Mompesson and Stanley convinced the people of Eyam to stay and help each other, instead of leaving the town and spreading the plague further into the district of Derbyshire and points beyond. How they managed to convince everyone to stay and face certain death is in itself an incredible feat, but they stayed. They established some ground rules to keep exposure to a minimum. Families would bury their dead family members near their homes, not in the communal churchyard. They moved the church’s religious services out of the closed-in church to the open-air amphitheater at Cucklett Delph to give everyone spiritual guidance, but to also allow people to separate the sick from the healthy.
Eyam’s neighbors recognized the efforts that Eyam went through to prevent plague outbreaks to save others. People from neighboring villages would leave food and supplies near boundary stones at the outskirts of town for them. The people of Eyam would then leave vinegar-soaked money, which was believed to kill the infection, on the same boundary stones as payment for the goods. Eyam effectually became a plague quarantine for over a year, closing itself off from the outside world. The town suffered greatly, losing ¾ of its inhabitants. Church records claim that 273 people died of the disease from 1665-1666.
Everyone who lived in Eyam lost someone. In some cases, people survived despite repeated exposure, while in others, whole families were wiped out. A woman named Elizabeth Hancock survived the plague but buried six of her children and her husband within an eight-day period. Marshall Howe, the town’s gravedigger, also survived, although he handled many infected dead bodies in a single day. However, the Reverend’s wife Catherine Mompesson, who spent her last days visiting the sick, was one of the last people who died during the outbreak.
We now know that the steps that Eyam took probably did them more harm than good. By isolating themselves the way they did, they probably increased the number of people that died. Plague still reached other areas of Derbyshire, with many deaths recorded in some areas. This was exactly what the people of Eyam were trying to avoid. Still, we will never know how much worse the death tolls in Derbyshire would have been if Eyam hadn’t taken the steps that they did.

**Material supplied**
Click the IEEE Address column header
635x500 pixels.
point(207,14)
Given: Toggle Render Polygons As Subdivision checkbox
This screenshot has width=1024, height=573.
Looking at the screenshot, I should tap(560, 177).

**Requirement 1**
Reproduce the Eyam plague account between "Eyam’s neighbors recognized" and "disease from 1665-1666.", inclusive, renaming "boundary stones" to "border stones" wherever it appears.
**Requirement 2**
Extend the Eyam plague account by writing what comes after its final sentence.

**Response box 1**
Eyam’s neighbors recognized the efforts that Eyam went through to prevent plague outbreaks to save others. People from neighboring villages would leave food and supplies near border stones at the outskirts of town for them. The people of Eyam would then leave vinegar-soaked money, which was believed to kill the infection, on the same border stones as payment for the goods. Eyam effectually became a plague quarantine for over a year, closing itself off from the outside world. The town suffered greatly, losing ¾ of its inhabitants. Church records claim that 273 people died of the disease from 1665-1666.

**Response box 2**
Eyam now owns its history as the “plague village.” Since 1866, the two-hundred-year anniversary of the outbreak, the people of Eyam have celebrated Plague Sunday to honor the dead, and they lay a wreath on Catherine Mompesson’s grave. Eyam Museum has an exhibit that focuses on the town’s plague history. Eyam Parish Church houses many records from the time. The cottages where the outbreak is believed to have started, the boundary stones where people left food and vinegar-soaked money, and the gravestones where people had to bury their dead are now tourist attractions. So, was it worth it? To the people of Eyam, it is.
Sources For Further Reading:
History Extra – Black Death Quarantine: How Did We Try To Contain The Deadliest Disease In History?
The Londonist – London’s Seen Much Worse Than Coronavirus: Remembering The Great Plague Of 1665
Villages News – Medieval Village Self-Quarantined For 14 Months To Prevent Spread Of The Plague
BBC Travel – Did This Sleepy Village Stop The Great Plague?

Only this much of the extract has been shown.